While lecturing at a recent agricultural lending school, I provided the eager learners with a challenge. I instructed them to develop a wish list of producer practices they would most like to see from their customers in regards to finance and risk management. Of course, ideas immediately began to flow. And for any producer, this is an excellent self-test of performance.
One lender stated, “I wish producers would take more time with their financials instead of delegating the responsibility to an accountant or lender.” This lender went on to say, “This disconnection also becomes compounded when customers then instruct their accountant to minimize the tax payment by any means necessary.” Perhaps if less involved in tax minimization, these producers could consider the overall financial picture and thus, tax management.
Another wish was for more timely financial statements such as the balance sheet. The wish was, “I wish for financials just after the first of the year.” Clearly, lenders desire more accuracy and transparency concerning assets and their valuation. More transparency also includes listing all liabilities including accounts payable, leases and credit card debt.
One popular wish on these lenders’ lists was using borrowed monies appropriately. Specifically, these lenders wished producer customers would not make capital purchases of machinery or land out of the operating loan. Similarly, lenders do not like situations where a producer makes a purchase and then seeks the financing to cover it. This is not a reasonable approach or timeframe in which to borrow money, as these requests often accompany an immediate need.

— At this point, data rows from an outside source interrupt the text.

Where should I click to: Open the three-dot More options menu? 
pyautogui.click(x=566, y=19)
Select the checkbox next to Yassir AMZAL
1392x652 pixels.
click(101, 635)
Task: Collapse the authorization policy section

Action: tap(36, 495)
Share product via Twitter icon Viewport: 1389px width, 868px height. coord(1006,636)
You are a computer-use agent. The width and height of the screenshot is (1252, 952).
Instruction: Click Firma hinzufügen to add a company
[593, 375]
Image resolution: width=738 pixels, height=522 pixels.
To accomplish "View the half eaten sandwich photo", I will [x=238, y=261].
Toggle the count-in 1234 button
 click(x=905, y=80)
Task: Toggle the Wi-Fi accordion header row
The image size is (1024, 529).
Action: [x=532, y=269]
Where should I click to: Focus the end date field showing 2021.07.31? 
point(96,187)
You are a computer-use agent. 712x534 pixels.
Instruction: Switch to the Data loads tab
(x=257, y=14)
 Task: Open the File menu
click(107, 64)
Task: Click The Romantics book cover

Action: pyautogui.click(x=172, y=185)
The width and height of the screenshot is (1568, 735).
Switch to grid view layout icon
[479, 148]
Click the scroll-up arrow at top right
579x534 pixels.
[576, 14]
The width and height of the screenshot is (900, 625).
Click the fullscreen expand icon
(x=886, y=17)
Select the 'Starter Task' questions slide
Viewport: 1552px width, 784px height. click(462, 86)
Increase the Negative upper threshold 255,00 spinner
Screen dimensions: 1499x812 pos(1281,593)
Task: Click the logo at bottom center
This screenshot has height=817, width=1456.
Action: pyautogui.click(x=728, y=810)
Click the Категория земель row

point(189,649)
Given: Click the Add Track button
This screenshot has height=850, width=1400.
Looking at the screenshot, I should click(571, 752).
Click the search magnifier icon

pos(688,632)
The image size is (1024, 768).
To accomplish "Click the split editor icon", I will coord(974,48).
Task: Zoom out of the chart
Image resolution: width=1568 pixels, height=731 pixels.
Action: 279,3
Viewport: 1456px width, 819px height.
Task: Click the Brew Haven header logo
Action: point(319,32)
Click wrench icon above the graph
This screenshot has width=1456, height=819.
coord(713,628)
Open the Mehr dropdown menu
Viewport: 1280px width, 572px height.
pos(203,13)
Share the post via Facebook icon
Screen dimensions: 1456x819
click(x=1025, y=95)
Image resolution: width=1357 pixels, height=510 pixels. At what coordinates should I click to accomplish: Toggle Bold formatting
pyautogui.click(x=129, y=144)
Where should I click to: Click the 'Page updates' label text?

Several lenders wished their producer customers would at least attempt a projected cash flow. It is true that price, cost and production will all fluctuate, but with a little thought and planning one can better understand the short- and long-term financial outlooks. This is particularly true when done with scenario planning.
In today’s economic reset, refinancing requests are a needed option for many, which lenders recognize. Yet, another common wish from lenders is that when making this request, the producer would accompany it with a written recovery plan. What changes will be made in living cost, expenses and marketing and production practices? Will the producer develop that side-by-side approach that is necessary in adverse economic times?
As it turns out, these wish lists were a fun and energizing exercise for the lenders. But they are also helpful for producers in beginning to think about the next meeting with their lender. After all, these wishes may enhance one’s ability to obtain credit and improve the business’ bottom line at the same time.